*Job*. Copy out the records word for word, from the line with "This screenshot has height=727, width=768." to the line with "[x=7, y=184]", including both of those lines.

*Stored rows*.
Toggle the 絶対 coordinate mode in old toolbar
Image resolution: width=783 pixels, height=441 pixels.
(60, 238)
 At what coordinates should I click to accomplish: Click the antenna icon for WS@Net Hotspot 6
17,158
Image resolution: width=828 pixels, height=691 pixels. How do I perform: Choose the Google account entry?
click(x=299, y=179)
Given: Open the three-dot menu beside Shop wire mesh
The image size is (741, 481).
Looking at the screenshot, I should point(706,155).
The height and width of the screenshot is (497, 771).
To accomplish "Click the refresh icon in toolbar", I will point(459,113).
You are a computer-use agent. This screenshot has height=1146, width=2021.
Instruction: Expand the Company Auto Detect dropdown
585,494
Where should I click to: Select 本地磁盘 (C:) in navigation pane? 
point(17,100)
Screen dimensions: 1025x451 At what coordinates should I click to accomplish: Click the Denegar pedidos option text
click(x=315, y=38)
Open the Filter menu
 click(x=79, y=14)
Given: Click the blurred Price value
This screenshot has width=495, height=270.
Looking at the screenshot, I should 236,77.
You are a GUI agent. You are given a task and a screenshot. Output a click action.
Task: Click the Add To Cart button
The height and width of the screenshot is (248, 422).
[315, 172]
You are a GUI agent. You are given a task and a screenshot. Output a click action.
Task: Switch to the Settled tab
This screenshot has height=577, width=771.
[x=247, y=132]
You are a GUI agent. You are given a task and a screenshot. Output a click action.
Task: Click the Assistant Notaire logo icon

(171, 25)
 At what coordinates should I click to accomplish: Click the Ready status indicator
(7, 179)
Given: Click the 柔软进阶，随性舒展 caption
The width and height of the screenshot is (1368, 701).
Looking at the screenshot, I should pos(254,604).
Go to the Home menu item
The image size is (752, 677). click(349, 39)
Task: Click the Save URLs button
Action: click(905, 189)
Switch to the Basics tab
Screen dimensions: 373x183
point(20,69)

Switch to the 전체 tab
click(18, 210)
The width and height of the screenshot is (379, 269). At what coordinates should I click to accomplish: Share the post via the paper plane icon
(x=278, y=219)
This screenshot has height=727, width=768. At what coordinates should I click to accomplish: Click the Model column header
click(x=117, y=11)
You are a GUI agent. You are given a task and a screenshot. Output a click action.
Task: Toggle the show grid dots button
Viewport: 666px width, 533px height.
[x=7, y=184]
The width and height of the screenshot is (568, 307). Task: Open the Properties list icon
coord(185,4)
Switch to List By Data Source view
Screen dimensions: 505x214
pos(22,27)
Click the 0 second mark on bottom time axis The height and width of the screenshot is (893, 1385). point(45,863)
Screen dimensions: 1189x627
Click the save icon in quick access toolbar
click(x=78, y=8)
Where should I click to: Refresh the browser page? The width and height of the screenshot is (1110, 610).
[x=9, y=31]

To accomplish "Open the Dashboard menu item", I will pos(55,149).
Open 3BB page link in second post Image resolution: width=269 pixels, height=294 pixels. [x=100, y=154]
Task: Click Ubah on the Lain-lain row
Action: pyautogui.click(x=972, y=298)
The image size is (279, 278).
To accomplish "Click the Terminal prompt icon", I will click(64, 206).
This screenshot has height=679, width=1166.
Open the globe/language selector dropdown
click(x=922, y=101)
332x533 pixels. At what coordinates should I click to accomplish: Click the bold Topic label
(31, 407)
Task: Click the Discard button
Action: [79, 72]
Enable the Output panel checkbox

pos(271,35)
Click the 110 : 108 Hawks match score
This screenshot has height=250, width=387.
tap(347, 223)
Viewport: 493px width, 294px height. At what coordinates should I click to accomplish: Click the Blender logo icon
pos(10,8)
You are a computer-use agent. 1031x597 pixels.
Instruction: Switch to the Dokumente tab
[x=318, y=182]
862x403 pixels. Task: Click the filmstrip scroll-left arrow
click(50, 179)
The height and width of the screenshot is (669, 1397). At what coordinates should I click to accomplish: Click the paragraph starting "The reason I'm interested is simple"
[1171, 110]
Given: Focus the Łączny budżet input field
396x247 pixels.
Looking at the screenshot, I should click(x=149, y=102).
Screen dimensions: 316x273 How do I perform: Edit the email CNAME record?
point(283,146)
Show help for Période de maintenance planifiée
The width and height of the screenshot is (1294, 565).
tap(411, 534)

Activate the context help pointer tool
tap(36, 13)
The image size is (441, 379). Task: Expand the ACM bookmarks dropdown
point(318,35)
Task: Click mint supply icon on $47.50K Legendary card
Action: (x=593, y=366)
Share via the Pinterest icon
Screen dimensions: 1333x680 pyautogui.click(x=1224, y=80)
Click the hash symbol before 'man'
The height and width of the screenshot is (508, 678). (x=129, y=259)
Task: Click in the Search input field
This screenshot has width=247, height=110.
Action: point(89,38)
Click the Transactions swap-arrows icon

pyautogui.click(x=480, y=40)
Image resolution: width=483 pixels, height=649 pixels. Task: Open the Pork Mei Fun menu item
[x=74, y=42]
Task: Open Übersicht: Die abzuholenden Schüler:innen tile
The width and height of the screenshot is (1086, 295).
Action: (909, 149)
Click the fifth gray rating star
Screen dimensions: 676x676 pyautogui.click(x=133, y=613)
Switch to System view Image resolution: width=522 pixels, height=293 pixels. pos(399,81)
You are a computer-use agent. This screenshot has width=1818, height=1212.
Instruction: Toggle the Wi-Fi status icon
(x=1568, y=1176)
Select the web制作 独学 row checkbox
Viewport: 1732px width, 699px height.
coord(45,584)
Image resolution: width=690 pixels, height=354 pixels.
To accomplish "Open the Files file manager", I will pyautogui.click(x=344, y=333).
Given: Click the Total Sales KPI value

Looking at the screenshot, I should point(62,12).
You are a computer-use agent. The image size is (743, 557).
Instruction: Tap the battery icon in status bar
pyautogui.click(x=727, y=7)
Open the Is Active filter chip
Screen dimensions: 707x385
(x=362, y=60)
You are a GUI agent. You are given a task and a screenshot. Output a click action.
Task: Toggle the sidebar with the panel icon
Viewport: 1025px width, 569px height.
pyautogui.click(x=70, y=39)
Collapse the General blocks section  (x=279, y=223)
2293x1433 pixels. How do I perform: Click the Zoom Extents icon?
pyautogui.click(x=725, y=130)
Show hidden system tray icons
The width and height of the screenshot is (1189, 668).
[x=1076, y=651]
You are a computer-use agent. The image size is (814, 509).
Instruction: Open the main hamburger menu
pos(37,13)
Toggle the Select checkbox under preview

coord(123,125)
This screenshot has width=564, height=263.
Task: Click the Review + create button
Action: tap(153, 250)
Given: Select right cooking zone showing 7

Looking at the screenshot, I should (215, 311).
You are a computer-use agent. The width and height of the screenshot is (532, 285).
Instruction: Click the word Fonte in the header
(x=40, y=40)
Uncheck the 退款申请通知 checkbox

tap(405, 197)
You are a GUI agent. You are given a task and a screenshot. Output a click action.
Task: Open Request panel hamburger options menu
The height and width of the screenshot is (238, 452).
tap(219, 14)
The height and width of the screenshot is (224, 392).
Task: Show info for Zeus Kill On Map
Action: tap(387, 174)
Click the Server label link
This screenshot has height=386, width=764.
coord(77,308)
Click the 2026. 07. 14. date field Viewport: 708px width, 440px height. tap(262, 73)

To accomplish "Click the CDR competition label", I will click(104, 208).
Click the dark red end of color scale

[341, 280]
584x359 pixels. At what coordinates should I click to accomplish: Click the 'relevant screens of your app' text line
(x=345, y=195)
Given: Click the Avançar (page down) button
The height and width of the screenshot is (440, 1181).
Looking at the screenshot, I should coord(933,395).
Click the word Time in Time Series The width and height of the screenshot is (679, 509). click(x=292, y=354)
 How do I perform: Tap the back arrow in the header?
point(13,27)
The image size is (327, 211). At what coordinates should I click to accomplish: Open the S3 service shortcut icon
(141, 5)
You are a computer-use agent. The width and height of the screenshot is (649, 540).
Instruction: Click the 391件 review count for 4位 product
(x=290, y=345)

*Response for this exercise*.
This screenshot has height=727, width=768. At what coordinates should I click to accomplish: Click the Model column header
click(x=117, y=11)
You are a GUI agent. You are given a task and a screenshot. Output a click action.
Task: Toggle the show grid dots button
Viewport: 666px width, 533px height.
[x=7, y=184]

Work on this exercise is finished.